§ **Assignment**
The answer should hold only the lines from the one containing "How do I perform: Select" through the one containing "1074x668 pixels." in the entries below, copied exactly, without pictures.

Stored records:
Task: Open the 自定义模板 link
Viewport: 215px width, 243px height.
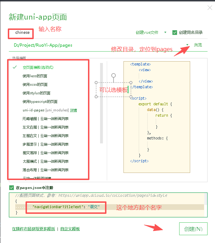Action: 70,229
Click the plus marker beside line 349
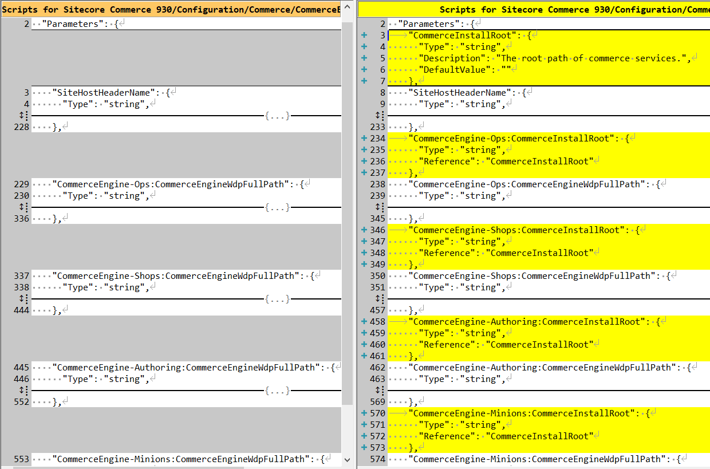Image resolution: width=710 pixels, height=469 pixels. click(x=364, y=265)
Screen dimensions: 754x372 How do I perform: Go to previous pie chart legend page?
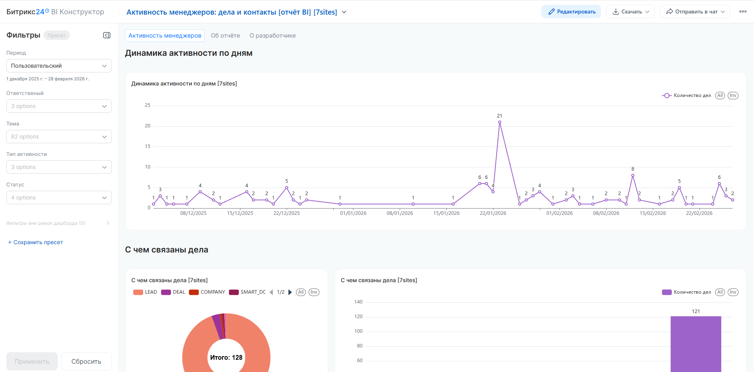271,292
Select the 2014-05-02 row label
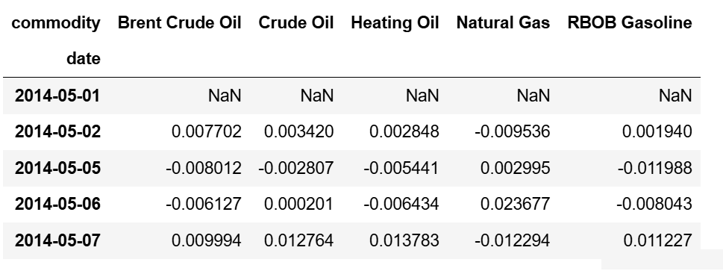 point(57,131)
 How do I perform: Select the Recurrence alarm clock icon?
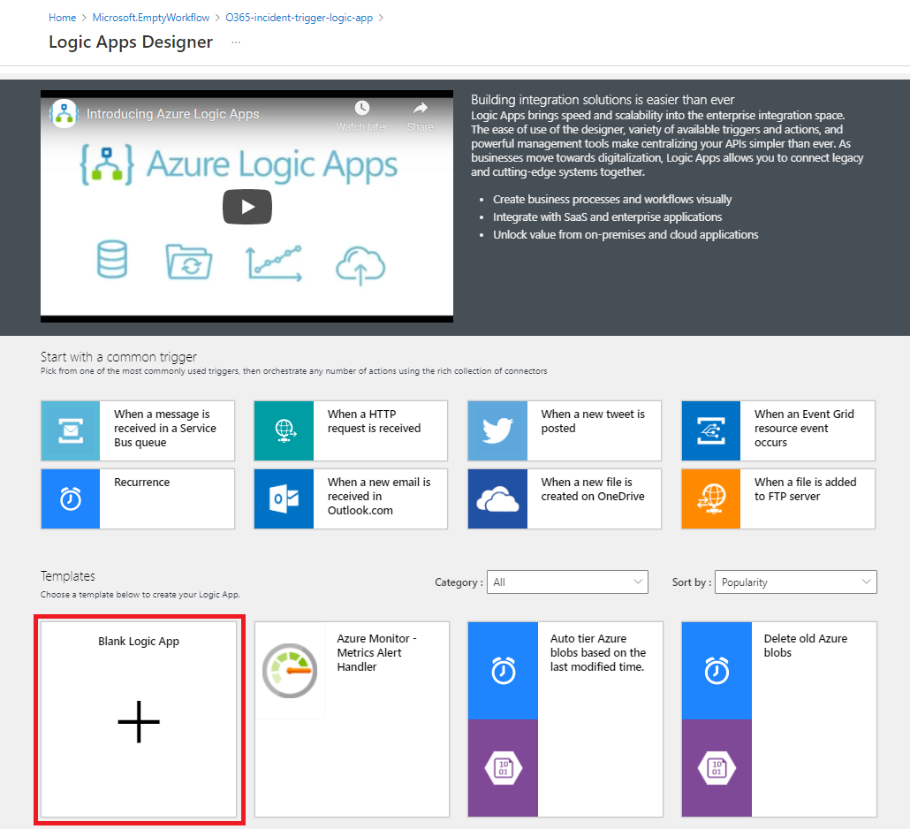point(71,498)
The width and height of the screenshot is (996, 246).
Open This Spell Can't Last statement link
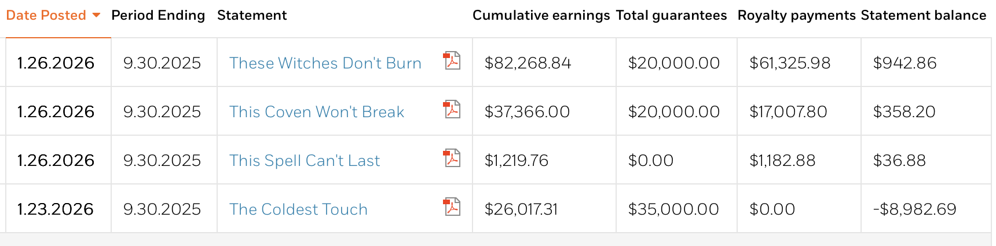coord(305,160)
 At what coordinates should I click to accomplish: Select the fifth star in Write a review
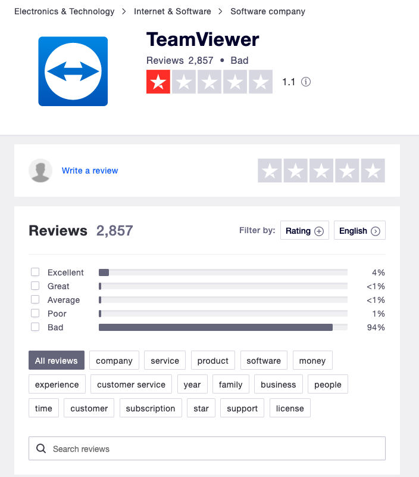coord(373,171)
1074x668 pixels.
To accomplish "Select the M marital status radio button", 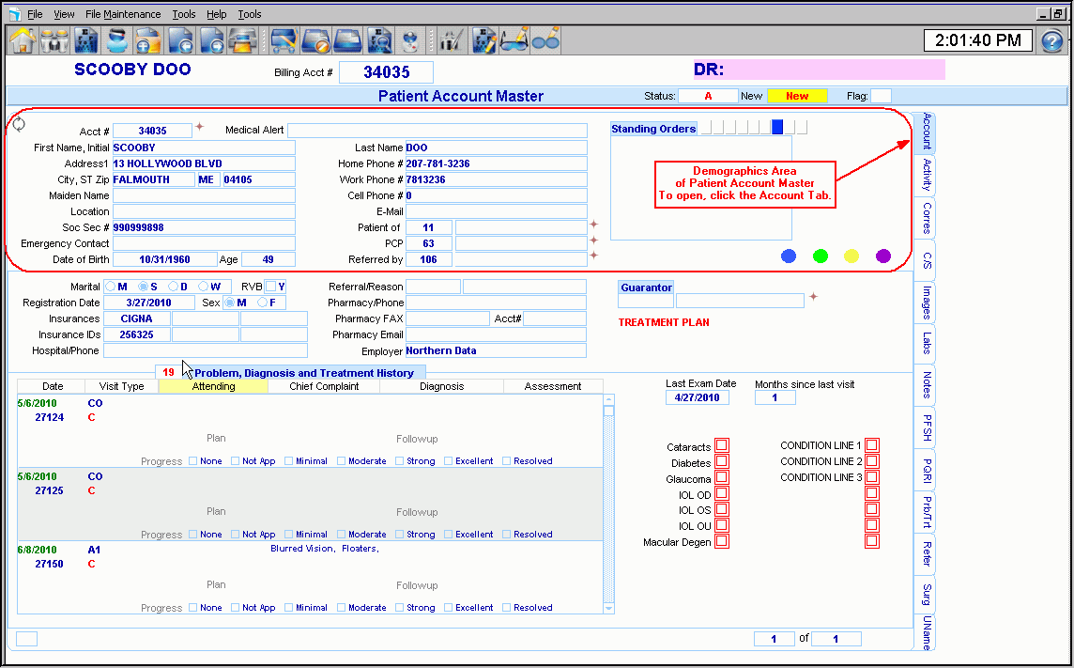I will pyautogui.click(x=111, y=287).
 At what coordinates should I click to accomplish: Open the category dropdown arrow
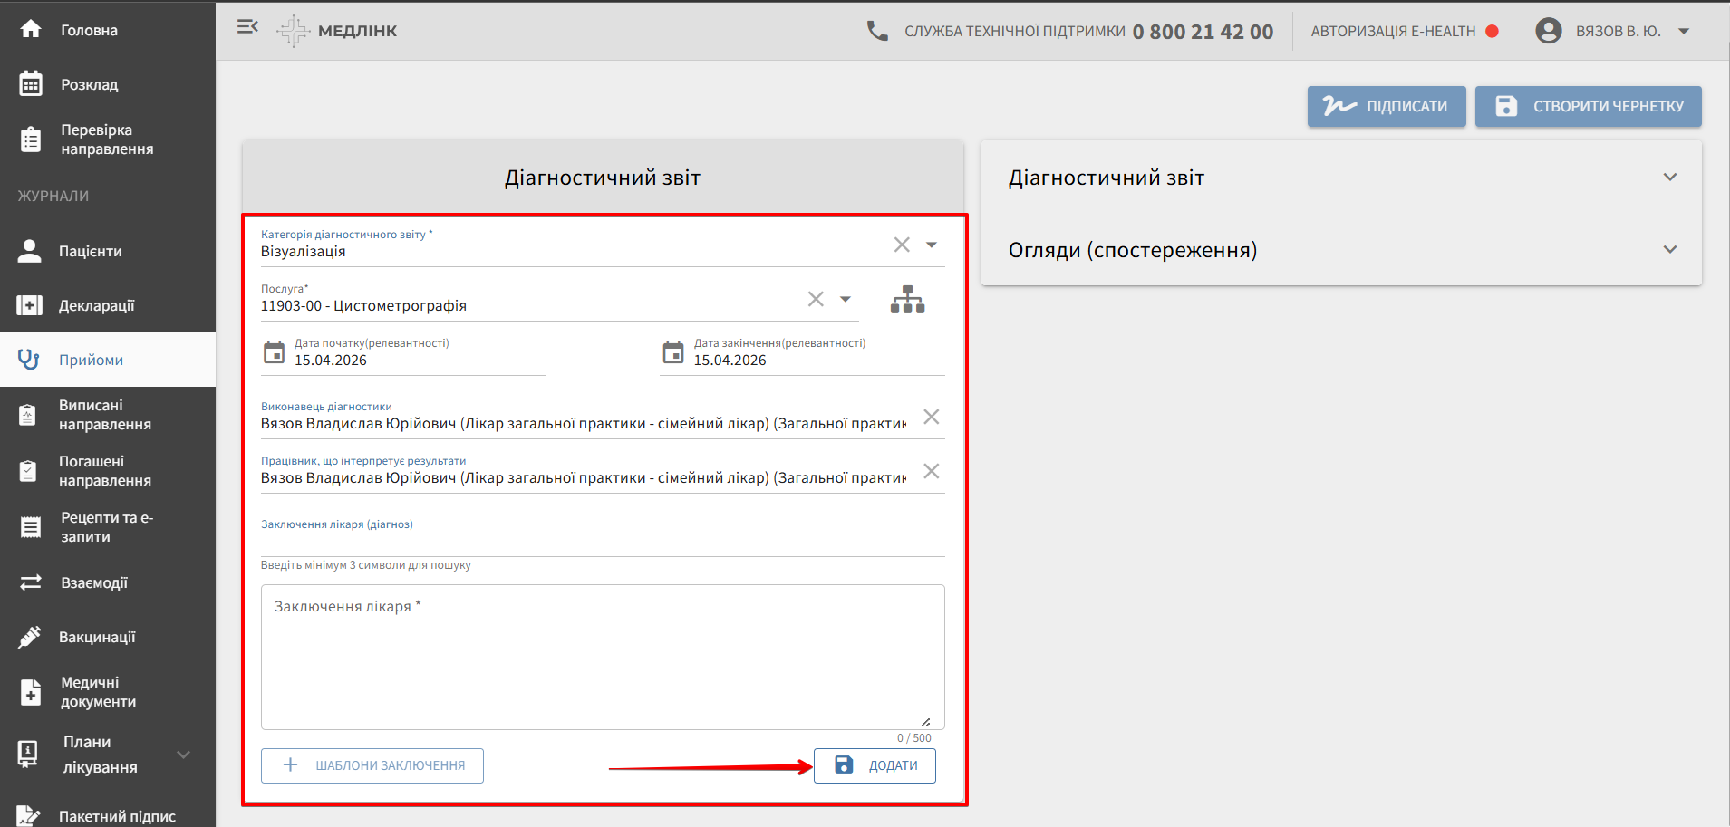click(932, 245)
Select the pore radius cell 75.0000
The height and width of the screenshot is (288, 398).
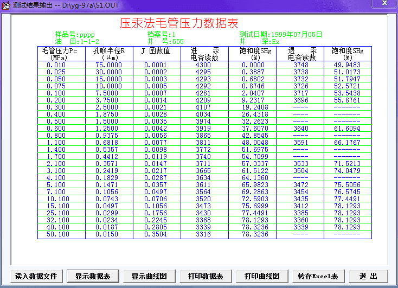pyautogui.click(x=109, y=65)
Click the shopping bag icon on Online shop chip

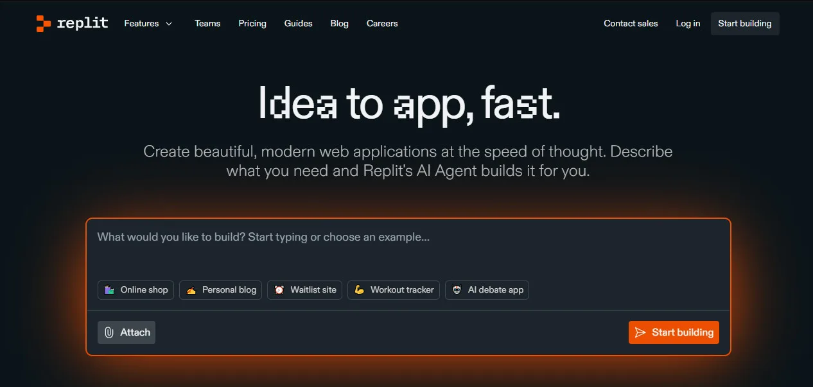point(109,289)
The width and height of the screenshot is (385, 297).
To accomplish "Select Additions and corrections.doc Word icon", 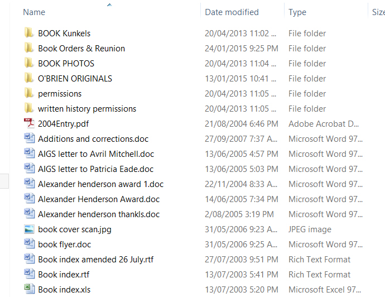I will pos(29,139).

§ **Solved exercise**
 How do I perform: Select the Recurrence alarm clock icon?
point(71,498)
The width and height of the screenshot is (996, 246).
Open This Spell Can't Last statement link
coord(305,160)
 At what coordinates should I click to accomplish: Select the fifth star in Write a review
coord(373,171)
1074x668 pixels.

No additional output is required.